El corte de montaje puede enmendar de forma maravillosa el vacío –la ausencia del padre– y el exceso –de tiempo perdido, en este caso–, pero también tiene sus límites y puede ser frustrado por el poderoso curso de lo real. En la escena de la última llamada que realiza Fox para preguntar por la resolución de la demanda de libertad de su marido, tras múltiples intentos sin respuesta, la trabajadora al otro lado de la línea demuestra un flagrante desinterés por el caso. A esto, Fox se contiene, esgrimiendo con sobriedad un par de frases que podrían encajar en cualquiera de sus charlas motivacionales o de sus spots publicitarios, mientras Bradley la remacha con un zoom out propio de la elocuencia documental más básica. Pasa que, al cabo de unos instantes, su discurso cambia y vemos cómo el personaje se permite un pequeño exabrupto, cambiando por un momento su habitual estado de abnegación benemérita, una alteración que devuelve su lucha al terreno de lo personal de la forma más humana posible. “Pagarán por esto”, repite Fox dando golpes en la mesa. Al descubrir el reverso antiheroico de la luchadora infalible, la cámara vuelve a acercarse a su objeto de estudio. No queda nada más que hacer. El corte se ha vuelto imposible.

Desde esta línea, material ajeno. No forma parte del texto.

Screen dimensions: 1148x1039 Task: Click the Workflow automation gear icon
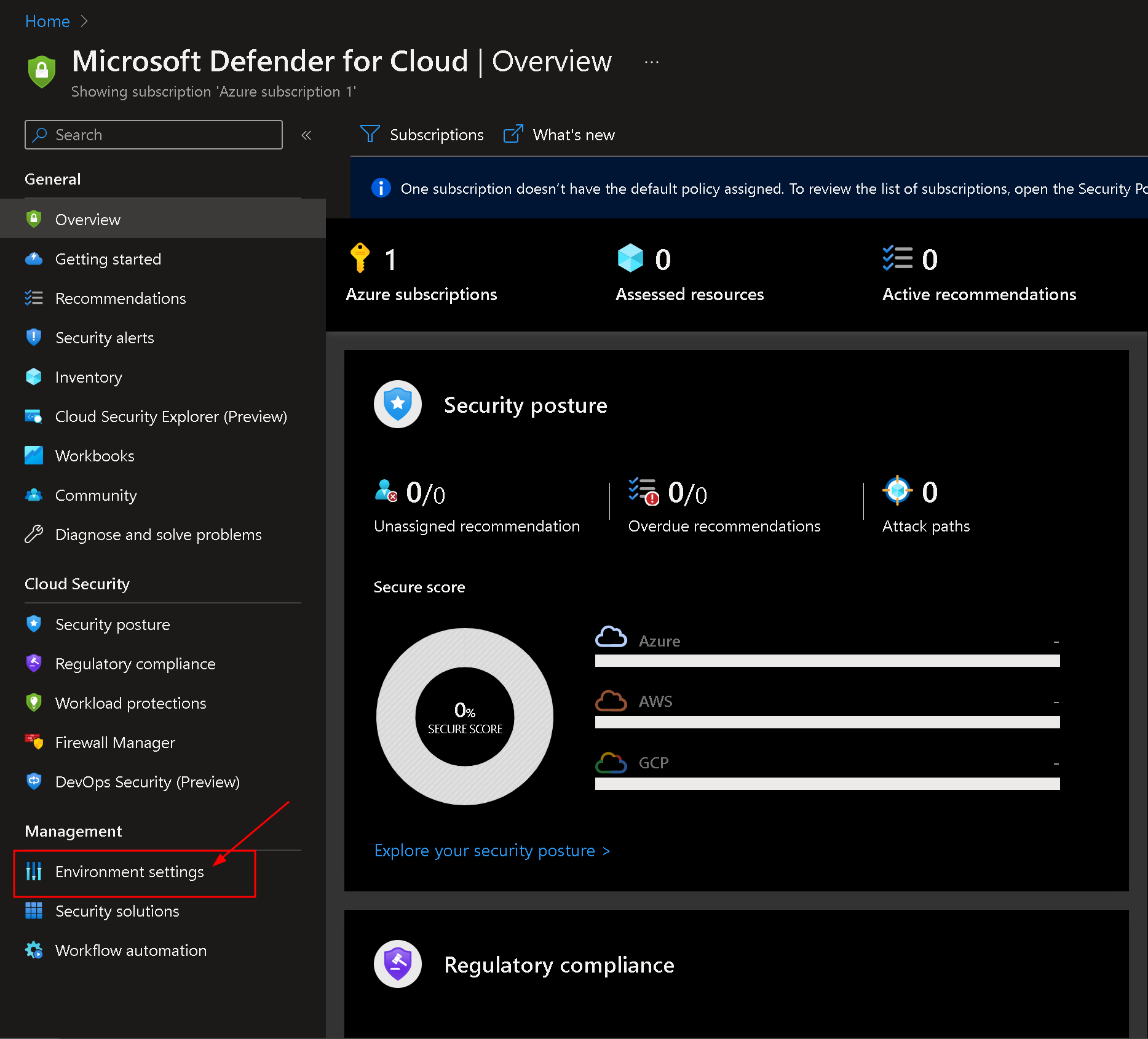point(34,950)
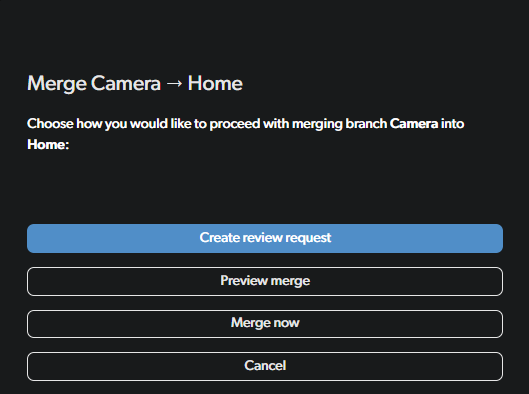
Task: Request a review before merging
Action: pos(265,238)
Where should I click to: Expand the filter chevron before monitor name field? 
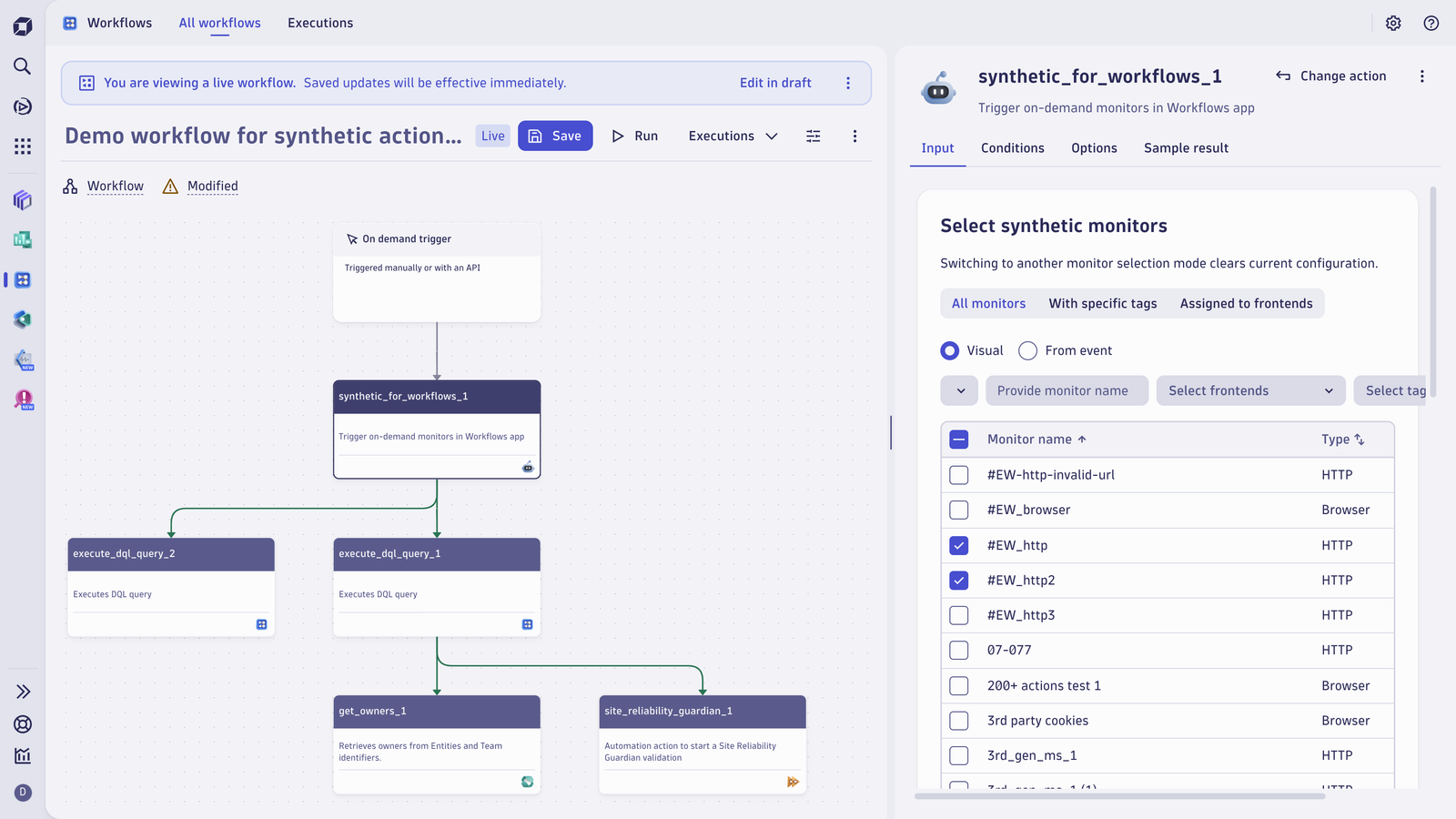(x=960, y=390)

Time parte de un material concebido para constituir un testimonio privilegiado de una vivencia temporal, reveladora en su singularidad. Las escenas filmadas por Fox y los suyos son, ya desde su génesis, imágenes de archivo: una correspondencia marcada por un tiempo que, a falta de respuesta, se sabe pasado desde el momento de su registro. Pienso en las numerosas posibilidades derivadas de la confluencia entre las filmaciones pretéritas de Fox y el material grabado desde el presente por Bradley. Pienso en cómo podría haberse jugado con este gran vacío intermedio desde las formas del cine-ensayo, tomando el tiempo epónimo como objeto de estudio. Sin embargo, la estrategia del equipo de Bradley es la del melodrama: la película tiene forma de canto, de homilía, no de radiografía. Así, será cuestión de aceptar o no el achatamiento temporal de la propuesta en pos de un lirismo afectado, muy acorde al programa ideológico de The New York Times, apto para la sensibilidad de la izquierda esperanzada que parece imperar tras el triunfo electoral de Joe Biden. Cabría preguntarse si, en la América contemporánea, las imágenes que llegan, desde la realidad, tras el desfile de títulos de crédito finales de Time, no son mucho más desasosegantes.